## WORK ORDER
Beginning at the line that contains "درباره ما (57, 2444)", write out each remaining line of the entries below exactly as it stands.

## THE INPUT
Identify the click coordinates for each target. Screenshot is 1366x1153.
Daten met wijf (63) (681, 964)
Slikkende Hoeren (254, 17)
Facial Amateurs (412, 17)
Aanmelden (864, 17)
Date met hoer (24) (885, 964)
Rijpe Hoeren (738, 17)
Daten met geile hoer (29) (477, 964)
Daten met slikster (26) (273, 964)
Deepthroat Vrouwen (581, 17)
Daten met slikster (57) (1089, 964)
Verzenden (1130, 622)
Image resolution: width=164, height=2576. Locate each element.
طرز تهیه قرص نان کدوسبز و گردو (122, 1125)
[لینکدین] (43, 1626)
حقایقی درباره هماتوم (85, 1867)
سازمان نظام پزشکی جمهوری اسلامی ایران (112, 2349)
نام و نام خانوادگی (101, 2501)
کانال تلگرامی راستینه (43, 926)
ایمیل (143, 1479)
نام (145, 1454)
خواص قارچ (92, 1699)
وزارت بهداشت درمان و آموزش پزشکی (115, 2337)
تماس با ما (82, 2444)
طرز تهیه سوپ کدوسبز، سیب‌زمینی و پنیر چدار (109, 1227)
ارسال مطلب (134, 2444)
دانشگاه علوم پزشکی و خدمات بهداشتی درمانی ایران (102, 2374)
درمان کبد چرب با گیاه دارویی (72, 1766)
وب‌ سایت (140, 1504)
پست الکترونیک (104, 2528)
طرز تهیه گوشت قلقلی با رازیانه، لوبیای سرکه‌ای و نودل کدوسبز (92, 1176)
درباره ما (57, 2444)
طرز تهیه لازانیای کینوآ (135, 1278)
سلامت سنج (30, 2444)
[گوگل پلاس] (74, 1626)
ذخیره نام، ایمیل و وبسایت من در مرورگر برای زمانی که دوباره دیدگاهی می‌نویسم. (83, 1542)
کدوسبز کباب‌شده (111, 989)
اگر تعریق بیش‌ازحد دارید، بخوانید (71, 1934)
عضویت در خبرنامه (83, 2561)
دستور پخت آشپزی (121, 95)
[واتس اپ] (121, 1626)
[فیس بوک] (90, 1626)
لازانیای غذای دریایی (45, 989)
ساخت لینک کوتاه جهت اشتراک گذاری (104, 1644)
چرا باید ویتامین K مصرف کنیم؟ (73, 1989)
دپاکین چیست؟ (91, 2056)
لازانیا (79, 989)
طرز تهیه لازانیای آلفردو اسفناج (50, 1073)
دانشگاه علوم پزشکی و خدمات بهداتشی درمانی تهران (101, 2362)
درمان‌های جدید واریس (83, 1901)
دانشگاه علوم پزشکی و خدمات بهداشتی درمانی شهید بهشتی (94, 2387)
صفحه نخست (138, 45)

## EXERCISE RESULT
درباره ما (57, 2444)
طرز تهیه لازانیای کینوآ (135, 1278)
سلامت سنج (30, 2444)
[گوگل پلاس] (74, 1626)
ذخیره نام، ایمیل و وبسایت من در مرورگر برای زمانی که دوباره دیدگاهی می‌نویسم. (83, 1542)
کدوسبز کباب‌شده (111, 989)
اگر تعریق بیش‌ازحد دارید، بخوانید (71, 1934)
عضویت در خبرنامه (83, 2561)
دستور پخت آشپزی (121, 95)
[واتس اپ] (121, 1626)
[فیس بوک] (90, 1626)
لازانیای غذای دریایی (45, 989)
ساخت لینک کوتاه جهت اشتراک گذاری (104, 1644)
چرا باید ویتامین K مصرف کنیم؟ (73, 1989)
دپاکین چیست؟ (91, 2056)
لازانیا (79, 989)
طرز تهیه لازانیای آلفردو اسفناج (50, 1073)
دانشگاه علوم پزشکی و خدمات بهداتشی درمانی تهران (101, 2362)
درمان‌های جدید واریس (83, 1901)
دانشگاه علوم پزشکی و خدمات بهداشتی درمانی شهید بهشتی (94, 2387)
صفحه نخست (138, 45)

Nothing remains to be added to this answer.